- _SHORT TASK_
Can you copy out, word for word, the stretch of entries from the line containing "Switch to the DETAILS tab" through the line containing "[x=222, y=104]", leaving out the pictures?

★ ★ ★

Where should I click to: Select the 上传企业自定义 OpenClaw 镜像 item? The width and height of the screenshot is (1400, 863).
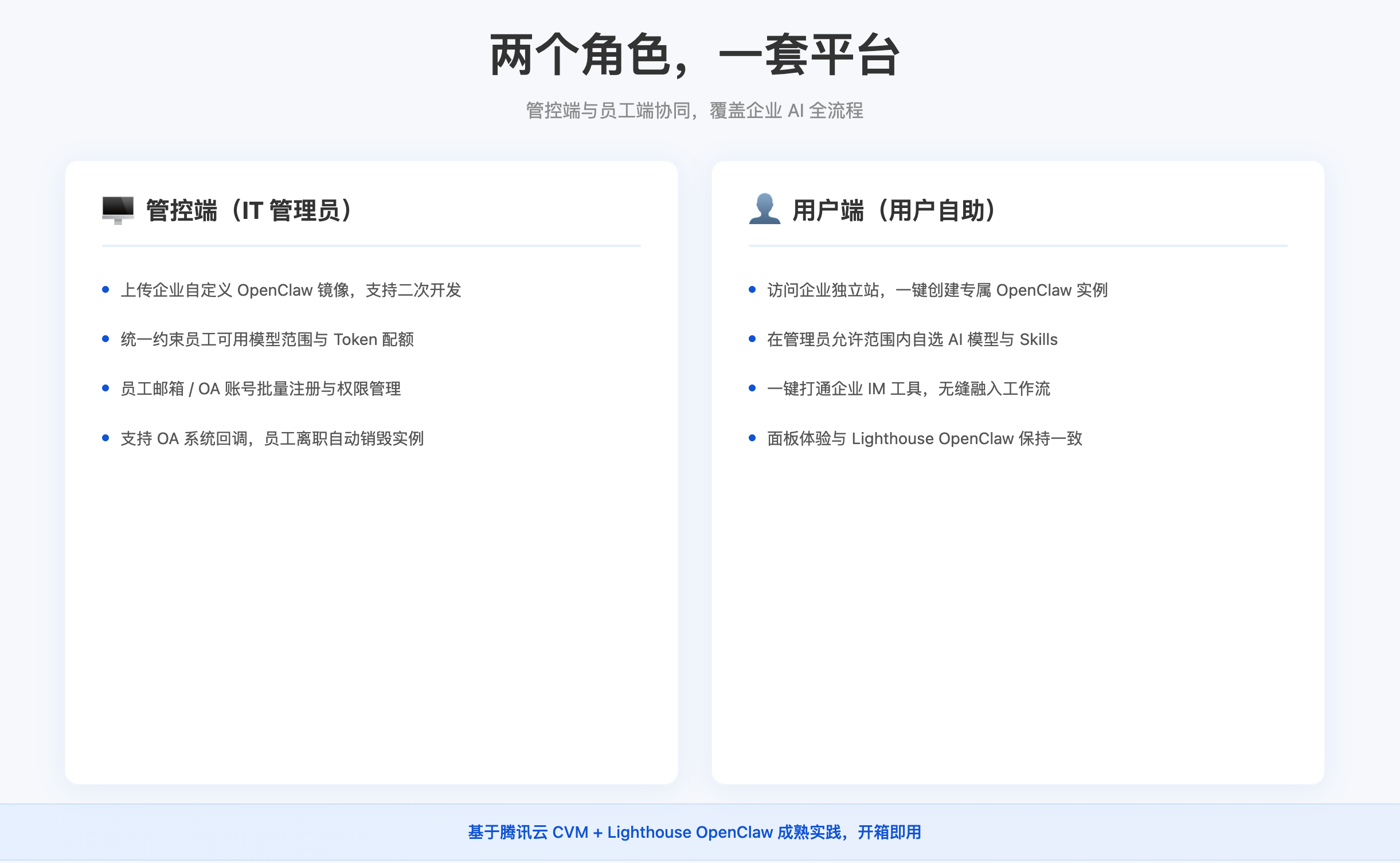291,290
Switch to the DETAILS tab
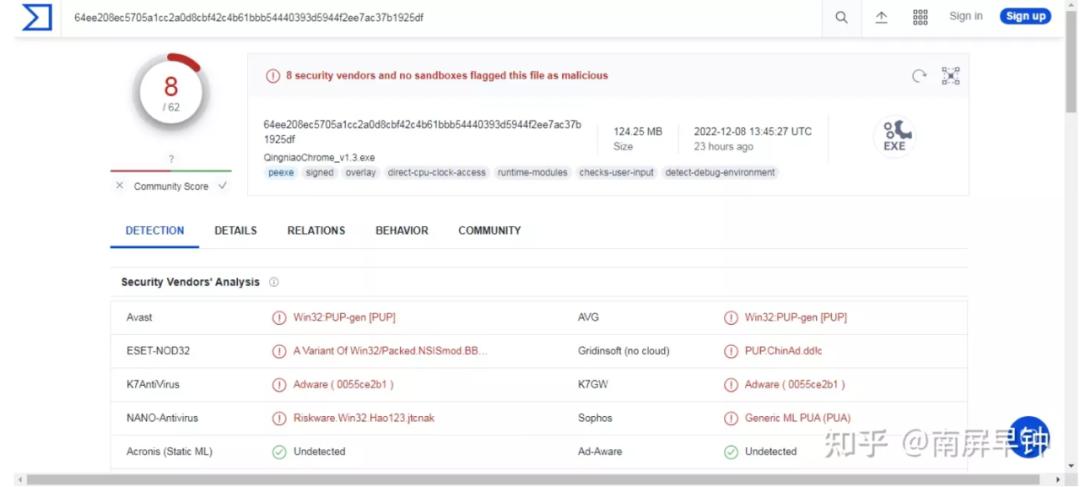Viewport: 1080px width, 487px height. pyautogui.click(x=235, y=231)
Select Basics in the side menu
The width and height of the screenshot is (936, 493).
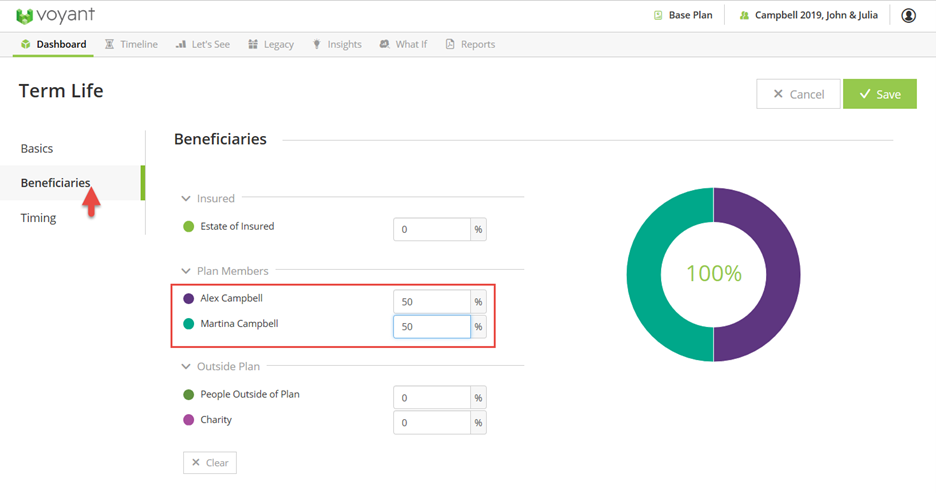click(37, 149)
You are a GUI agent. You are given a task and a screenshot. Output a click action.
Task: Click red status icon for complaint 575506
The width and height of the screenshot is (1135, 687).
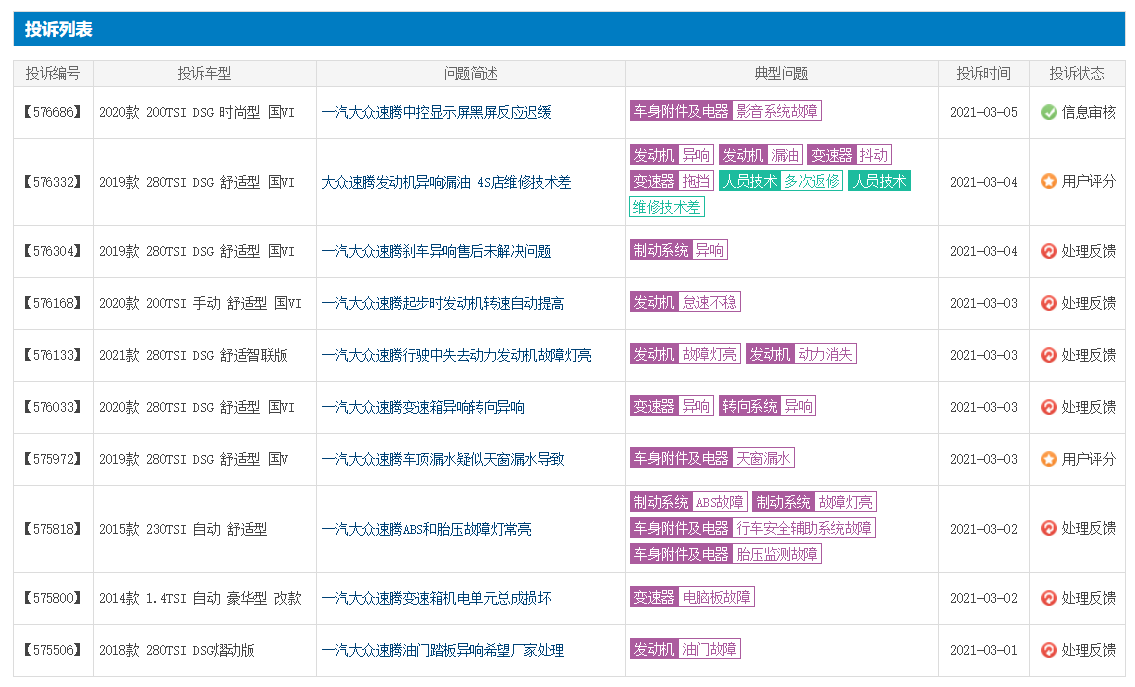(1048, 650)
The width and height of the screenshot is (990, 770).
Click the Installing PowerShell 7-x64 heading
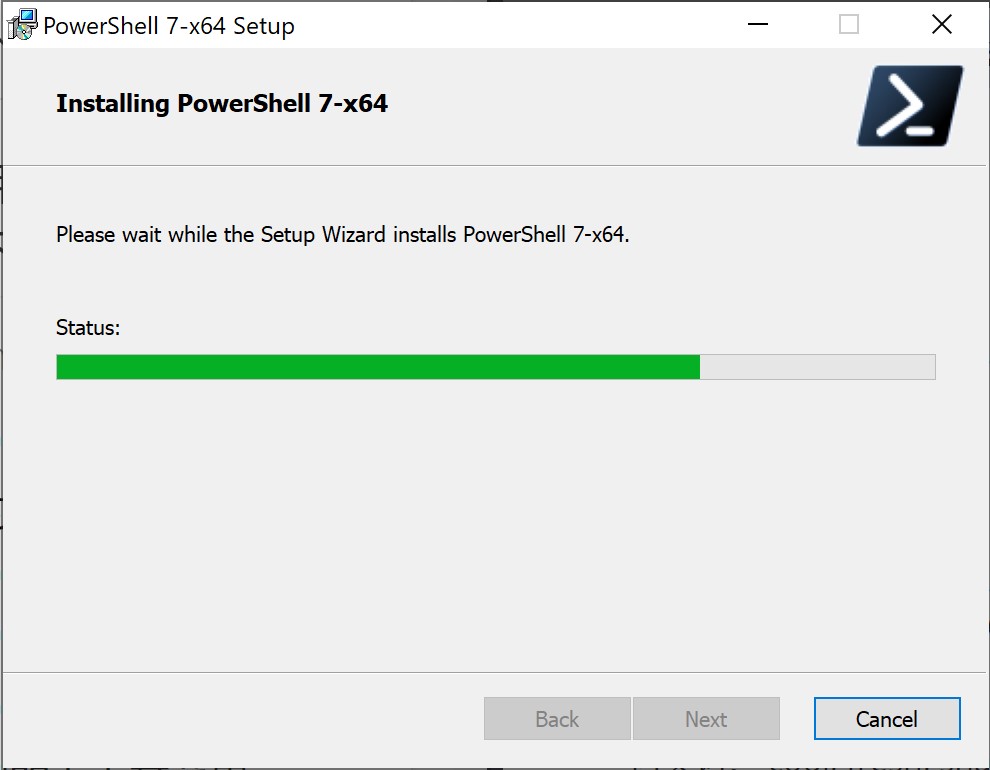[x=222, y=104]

★ ★ ★

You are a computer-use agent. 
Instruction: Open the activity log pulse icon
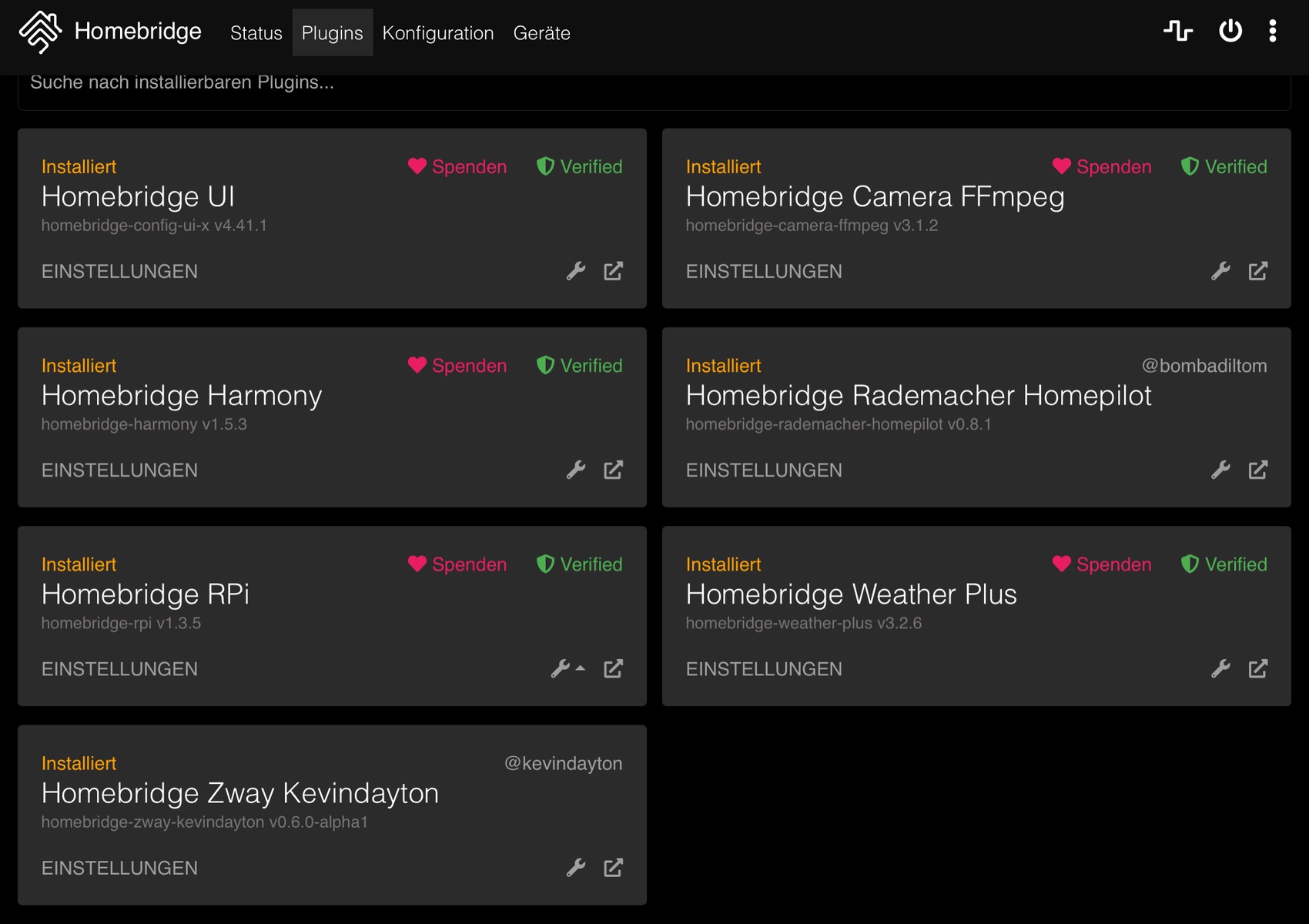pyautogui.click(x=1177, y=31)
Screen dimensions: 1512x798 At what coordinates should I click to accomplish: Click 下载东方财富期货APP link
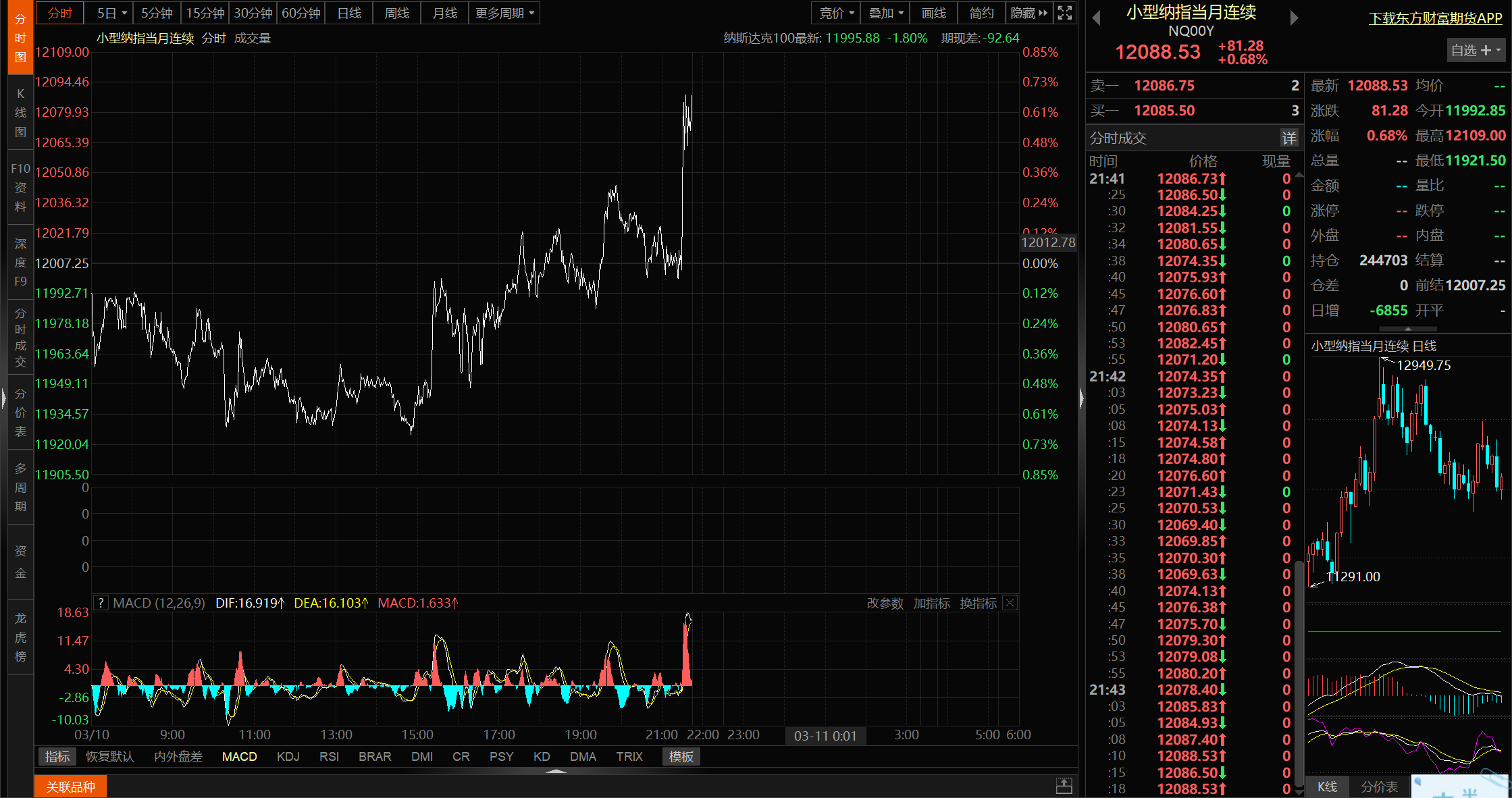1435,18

★ ★ ★

- _FULL OUTPUT_
Switch to the DETAILS tab
Viewport: 1080px width, 487px height. pyautogui.click(x=235, y=231)
Select Basics in the side menu
The width and height of the screenshot is (936, 493).
click(37, 149)
You are a GUI agent. You are given a task and a screenshot. Output a click action.
Task: Click red status icon for complaint 575506
The width and height of the screenshot is (1135, 687).
(1048, 650)
The width and height of the screenshot is (990, 770).
Click the Installing PowerShell 7-x64 heading
[x=222, y=104]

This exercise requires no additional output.